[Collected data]
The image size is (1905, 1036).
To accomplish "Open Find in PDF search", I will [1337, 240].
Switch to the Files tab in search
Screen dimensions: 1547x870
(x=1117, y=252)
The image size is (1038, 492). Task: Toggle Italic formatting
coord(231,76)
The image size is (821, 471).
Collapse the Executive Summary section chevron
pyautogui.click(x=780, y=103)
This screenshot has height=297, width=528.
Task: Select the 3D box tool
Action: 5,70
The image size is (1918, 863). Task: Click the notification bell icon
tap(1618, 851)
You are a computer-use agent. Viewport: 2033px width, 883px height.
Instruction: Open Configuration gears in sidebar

- Problem requirements
Output the data above exactly, please, line for line.

- Task result
The image size is (1905, 1036).
To accomplish "Open Find in PDF search", I will [1337, 240].
Switch to the Files tab in search
Screen dimensions: 1547x870
(x=1117, y=252)
The image size is (1038, 492). Task: Toggle Italic formatting
coord(231,76)
The image size is (821, 471).
Collapse the Executive Summary section chevron
pyautogui.click(x=780, y=103)
This screenshot has height=297, width=528.
Task: Select the 3D box tool
Action: 5,70
The image size is (1918, 863). Task: Click the notification bell icon
tap(1618, 851)
You are a computer-use agent. Viewport: 2033px width, 883px height.
Instruction: Open Configuration gears in sidebar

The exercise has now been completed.